On June 22, the U.S. Environmental Protection Agency (EPA) made three final rules available on its website, pending official publication. The rules guide the agency's path for assessing and regulating chemicals in commerce under the amended Toxic Substances Control Act (TSCA). EPA's issuance of final rules for 'Prioritization," "Risk Evaluation," and "Inventory Reset," will impact how EPA evaluates chemicals used in the coatings industry. ACA has been actively developing coatings industry positions and comments on these important rulemakings since their proposal in January 2017. ACA is currently working to provide compliance materials for the industry. Since the June 22 pre-publication, EPA officially published the prioritization and risk evaluation rules in the Federal Register on July 20. The inventory reset rule is expected to be officially published soon.
In addition, EPA released its TSCA Risk Evaluation Guidance, outlining the expectations for draft risk evaluations provided by interested parties, and articulating the approach EPA will apply in risk evaluations conducted under the risk evaluation process rule under TSCA Section 6. EPA also published scoping documents that will shape evaluations of the first 10 chemicals for initial risk evaluation: asbestos; pigment violet 29; 1,4-dioxane; cyclic aliphatic bromides cluster; carbon tetrachloride; 1-bromopropane; methylene chloride; n-methylpyrrolidone; trichloroethylene; and tetrachloroethylene.
The Frank R. Lautenberg Chemical Safety for the 21st Century Act, signed into law on June 22, 2016, mandates the agency to restrict chemicals already in commerce that pose unreasonable risks to public health and the environment.
The following outlines the rule's evolution from proposal to finalization, with ACA's comments and the rule's final most salient changes summarized.
Inventory Reset Rule
Overview
This rule establishes a process to designate substances on the TSCA Inventory as "active" or "inactive," also known as the TSCA Inventory Reset. Once the TSCA Inventory has been "reset," no one would be permitted to manufacture or process an inactive chemical substance without first submitting a notification to EPA prior to manufacturing or processing the substance, provided that notification cannot be more than 90 days prior to the expected date of manufacture or processing.

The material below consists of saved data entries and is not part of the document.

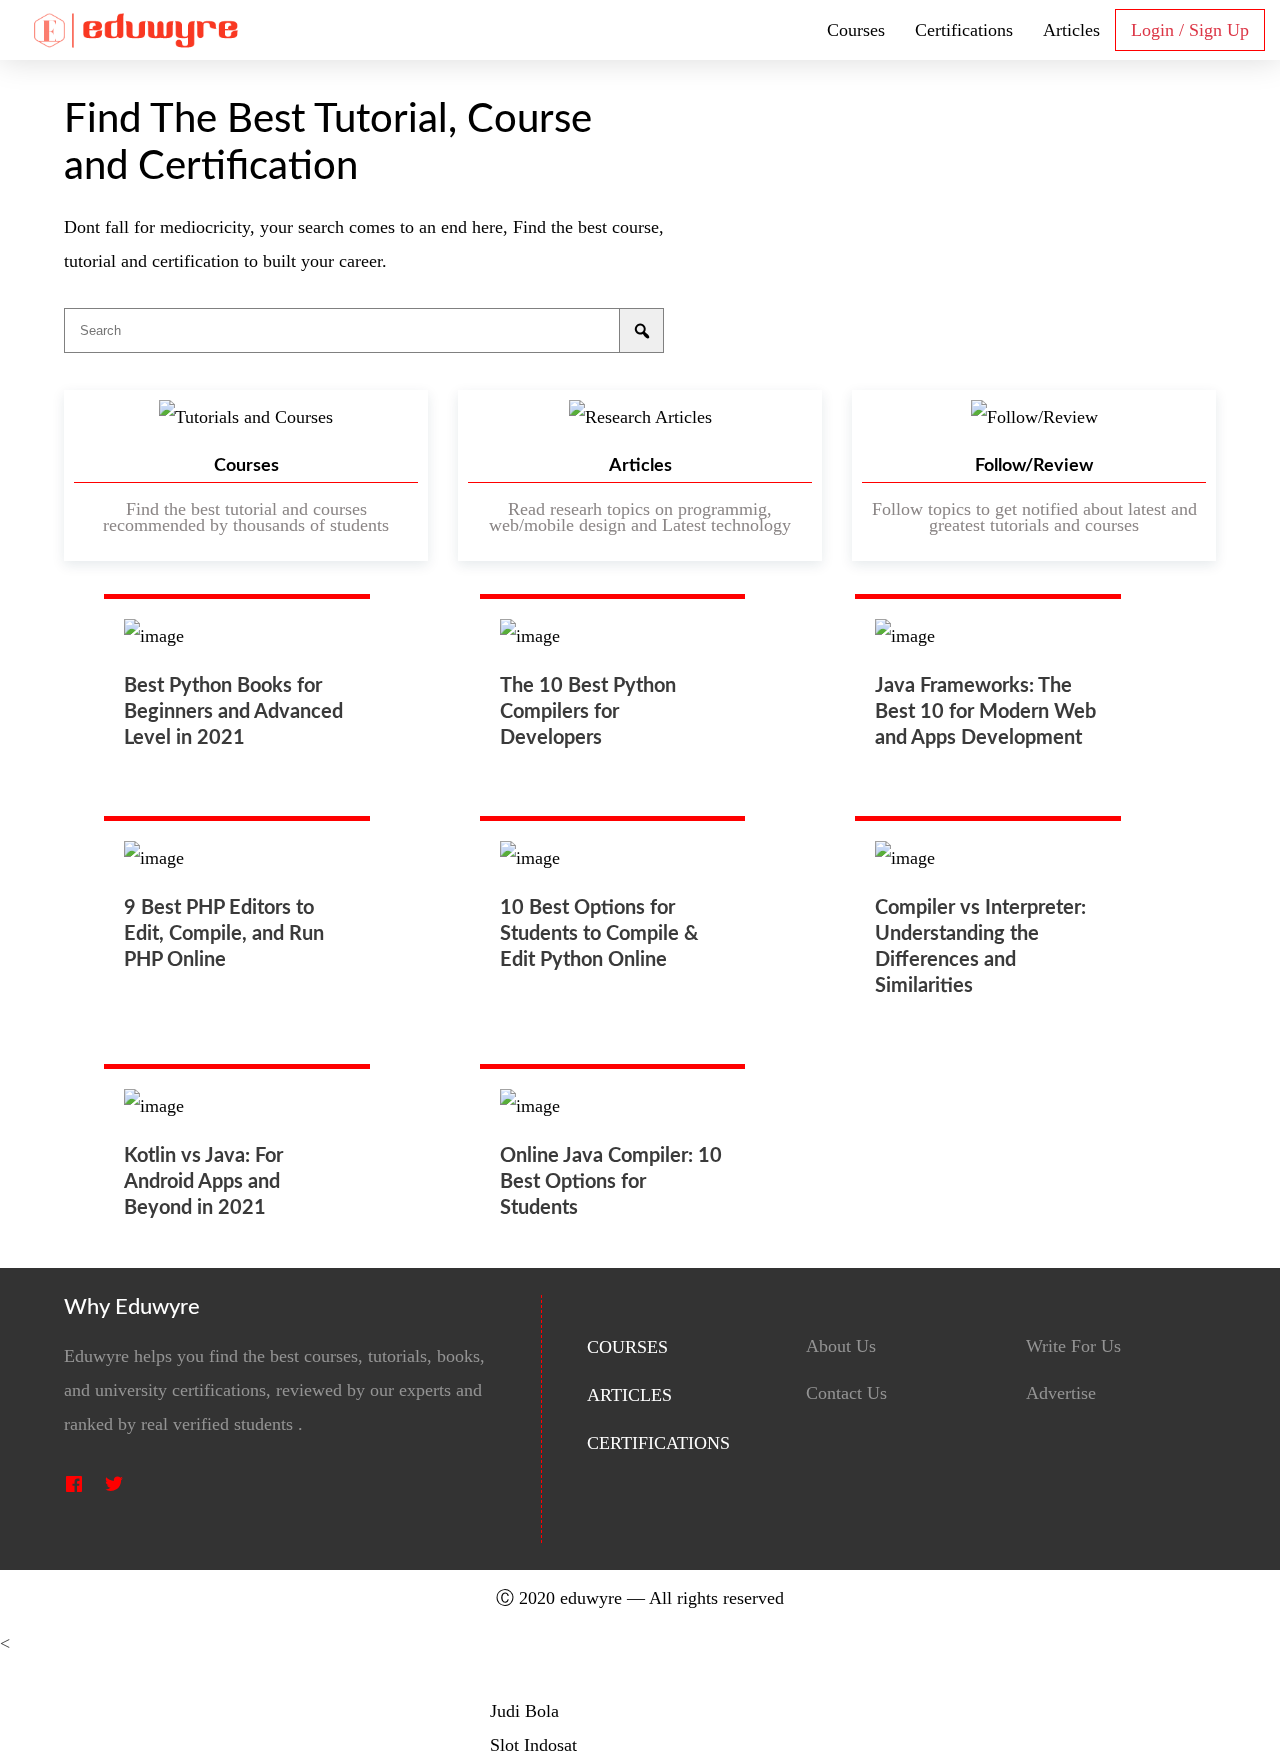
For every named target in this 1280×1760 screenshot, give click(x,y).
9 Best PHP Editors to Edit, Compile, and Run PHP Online (224, 934)
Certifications (964, 30)
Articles (1071, 30)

Under TSCA, Sec. 8(b)(6), EPA is obligated to designate chemicals reported under the 2016 Chemical Data Reporting rule (CDR) as an interim list of active substances. In response to public comment, EPA expanded the interim list to include chemicals reported pursuant to the 2012 CDR rule, in addition to the 2016 CDR rule as required by statute. In effect, manufacturers and processors of chemical substances listed on either the non-confidential or confidential portion of the TSCA inventory would not have to tell the agency that they made a chemical if they or another manufacturer had already reported information required under the 2012 or 2016 CDR rules. In the final rule, EPA determined that this exemption applies regardless of listing as confidential or non-confidential. The CDR rules required companies that produced certain volumes of a chemical (generally 25,000 pounds or more) submit to the EPA information such as the identity of the chemical they make, the volume made or imported, how the chemical was used, and the extent to which workers were exposed to it. EPA issues the CDR rule every four years. With inclusion of chemicals reported during the 2012 and 2016 CDR reporting period in the interim list of active substances, the list now covers substance reported for the last two CDR reporting periods, instead of just the most recent period as instructed in TSCA Section 8(b)(6).